§ DATASET EXTRACT:
---------------
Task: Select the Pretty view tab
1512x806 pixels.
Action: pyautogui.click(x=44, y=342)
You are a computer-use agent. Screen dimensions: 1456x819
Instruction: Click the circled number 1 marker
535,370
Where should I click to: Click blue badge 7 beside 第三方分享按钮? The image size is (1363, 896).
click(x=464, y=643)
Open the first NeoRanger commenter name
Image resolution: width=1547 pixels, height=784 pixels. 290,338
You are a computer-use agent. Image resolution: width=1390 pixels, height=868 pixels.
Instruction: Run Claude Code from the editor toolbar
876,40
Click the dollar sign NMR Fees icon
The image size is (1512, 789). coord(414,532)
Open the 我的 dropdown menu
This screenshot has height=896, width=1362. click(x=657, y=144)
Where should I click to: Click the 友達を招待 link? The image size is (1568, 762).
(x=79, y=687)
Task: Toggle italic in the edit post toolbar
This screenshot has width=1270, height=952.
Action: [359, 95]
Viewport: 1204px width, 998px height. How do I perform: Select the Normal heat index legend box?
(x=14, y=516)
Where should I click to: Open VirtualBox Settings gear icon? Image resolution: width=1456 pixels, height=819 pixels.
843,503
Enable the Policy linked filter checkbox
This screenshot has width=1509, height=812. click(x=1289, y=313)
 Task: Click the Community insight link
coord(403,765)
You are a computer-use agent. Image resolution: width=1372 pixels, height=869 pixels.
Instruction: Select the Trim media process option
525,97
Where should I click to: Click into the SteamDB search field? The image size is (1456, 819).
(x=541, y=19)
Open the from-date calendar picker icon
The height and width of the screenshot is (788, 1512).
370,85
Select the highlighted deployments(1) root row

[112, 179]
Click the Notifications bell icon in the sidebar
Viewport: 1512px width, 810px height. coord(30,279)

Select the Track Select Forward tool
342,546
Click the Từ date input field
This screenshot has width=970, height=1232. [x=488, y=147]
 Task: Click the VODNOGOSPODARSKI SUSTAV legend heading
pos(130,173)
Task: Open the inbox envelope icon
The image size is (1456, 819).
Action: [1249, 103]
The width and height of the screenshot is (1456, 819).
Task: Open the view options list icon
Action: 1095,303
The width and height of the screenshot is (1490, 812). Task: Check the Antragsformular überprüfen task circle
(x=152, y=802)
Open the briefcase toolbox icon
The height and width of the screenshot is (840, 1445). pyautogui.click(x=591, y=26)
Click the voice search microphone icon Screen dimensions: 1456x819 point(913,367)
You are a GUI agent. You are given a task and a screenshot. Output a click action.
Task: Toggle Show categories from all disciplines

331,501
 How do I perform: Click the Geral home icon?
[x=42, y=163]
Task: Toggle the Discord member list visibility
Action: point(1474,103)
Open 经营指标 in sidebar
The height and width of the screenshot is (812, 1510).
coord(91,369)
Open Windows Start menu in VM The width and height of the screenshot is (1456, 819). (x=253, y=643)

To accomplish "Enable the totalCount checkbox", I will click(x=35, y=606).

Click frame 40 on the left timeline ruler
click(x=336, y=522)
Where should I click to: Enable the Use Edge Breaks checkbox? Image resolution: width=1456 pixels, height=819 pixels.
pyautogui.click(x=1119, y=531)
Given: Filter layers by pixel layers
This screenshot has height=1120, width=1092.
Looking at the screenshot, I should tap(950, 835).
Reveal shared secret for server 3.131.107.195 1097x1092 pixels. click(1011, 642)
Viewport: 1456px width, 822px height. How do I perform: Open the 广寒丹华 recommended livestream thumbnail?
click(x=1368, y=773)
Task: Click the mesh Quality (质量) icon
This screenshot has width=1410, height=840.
---------------
§ REQUIREMENT: Report the count of lines in the entries that contain the string "computer", and nothing besides it.

§ OUTPUT OF THE TASK: 3